If a line below falls between the line with "Viewport: 1556px width, 784px" and the line with "The height and width of the screenshot is (407, 995).", or is one of those two, output it exactly; output nothing else and no pictures.

(Collected data)
= Beginning of Section =
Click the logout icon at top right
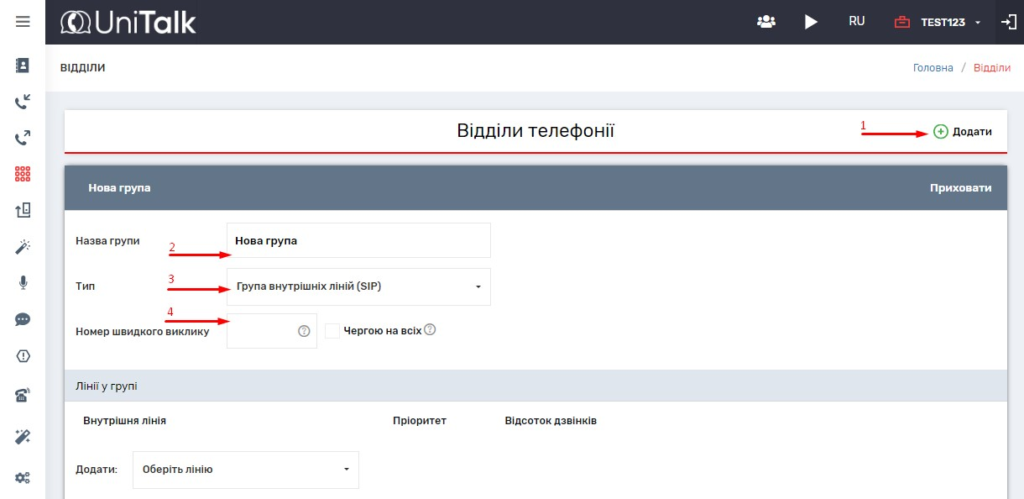 coord(1008,21)
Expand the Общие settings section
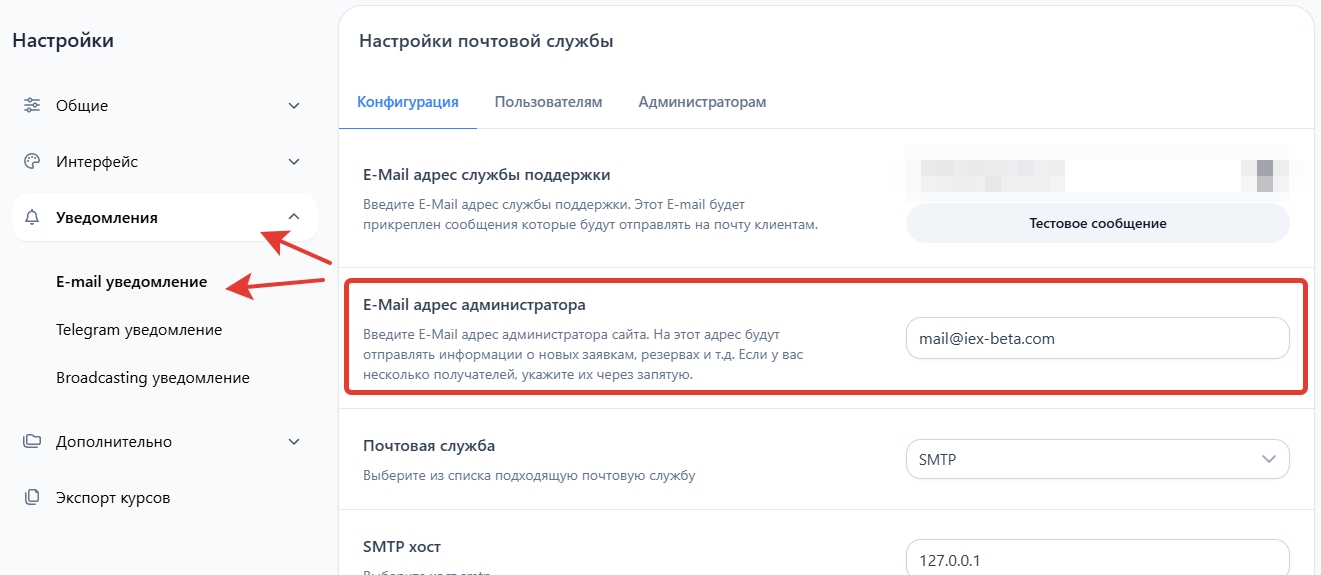Image resolution: width=1321 pixels, height=575 pixels. click(294, 105)
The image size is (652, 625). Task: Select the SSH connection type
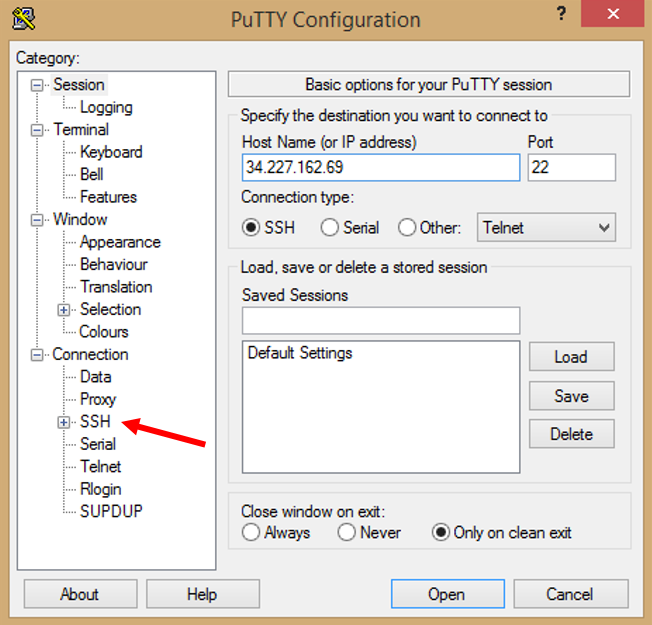pos(251,228)
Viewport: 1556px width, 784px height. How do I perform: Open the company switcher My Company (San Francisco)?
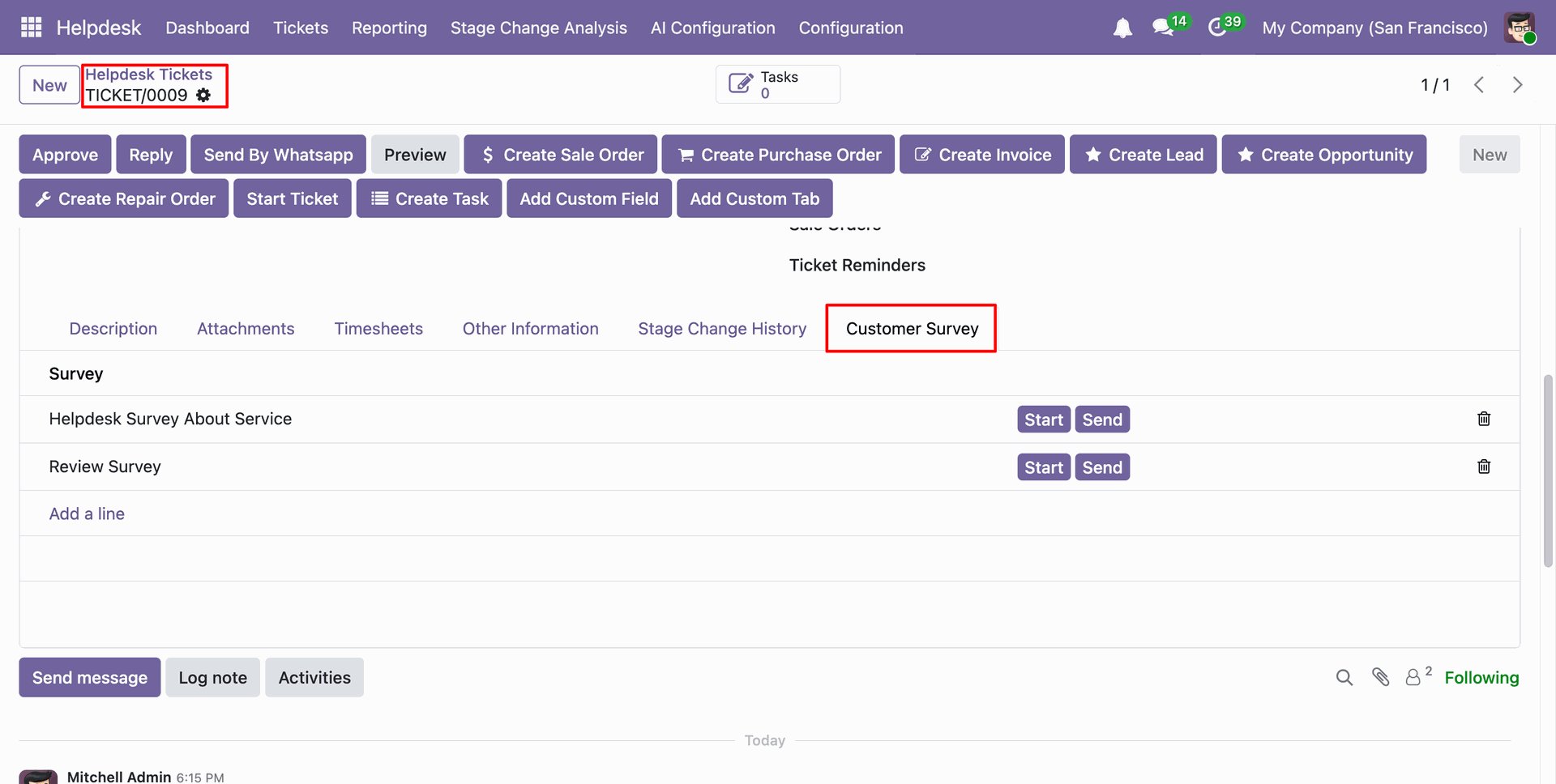pos(1374,28)
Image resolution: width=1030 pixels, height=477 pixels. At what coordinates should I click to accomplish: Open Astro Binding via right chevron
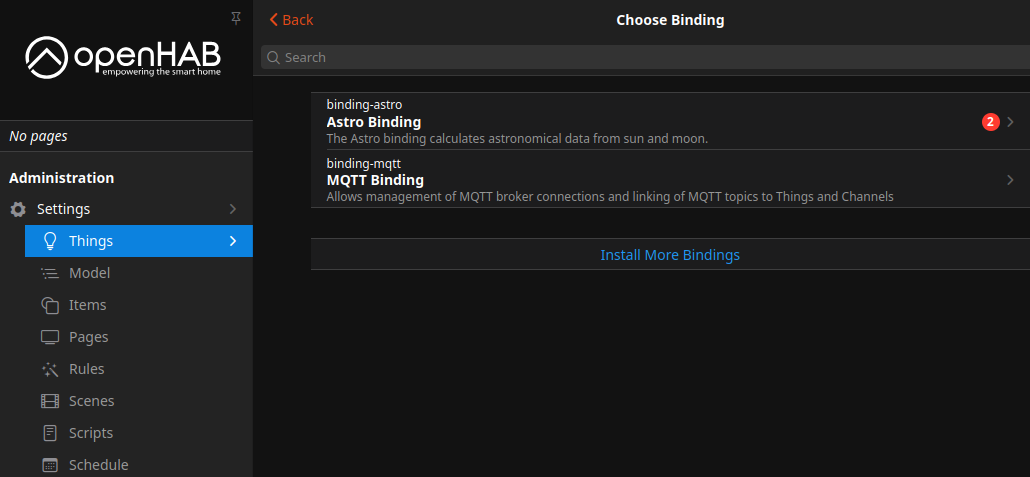point(1010,122)
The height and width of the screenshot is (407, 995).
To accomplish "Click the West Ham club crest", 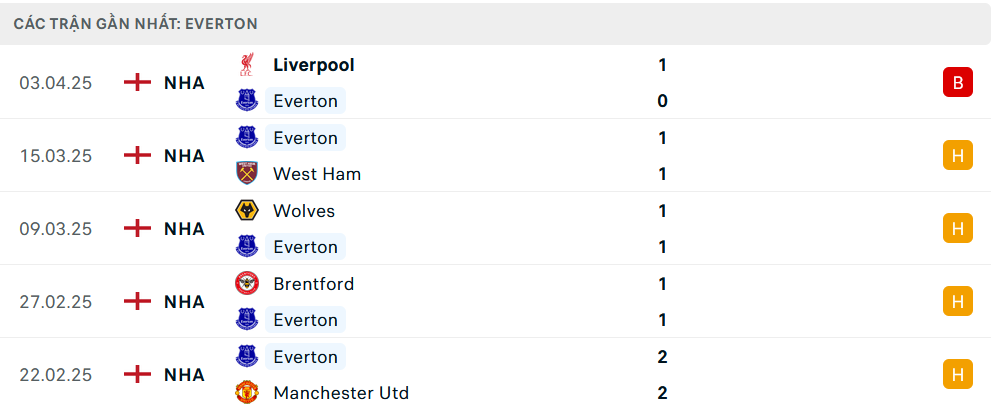I will pyautogui.click(x=246, y=174).
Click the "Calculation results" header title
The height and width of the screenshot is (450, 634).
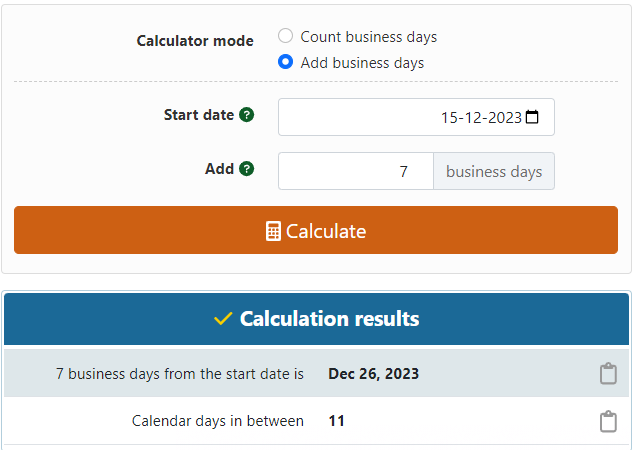click(329, 319)
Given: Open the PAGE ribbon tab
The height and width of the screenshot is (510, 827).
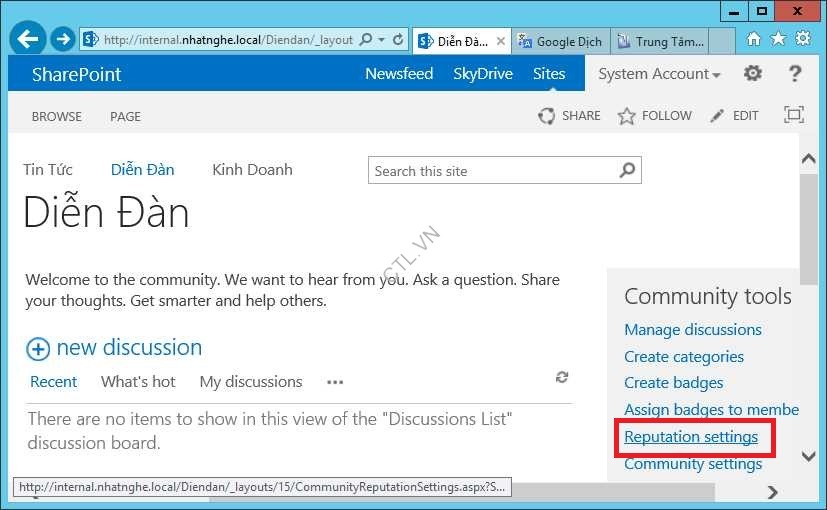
= End of Section =
**Result for this exercise:**
Viewport: 1556px width, 784px height. How do I perform: Open the company switcher My Company (San Francisco)?
pos(1374,28)
Image resolution: width=1030 pixels, height=477 pixels. At what coordinates should I click to accomplish: Open Astro Binding via right chevron
point(1010,122)
The height and width of the screenshot is (407, 995).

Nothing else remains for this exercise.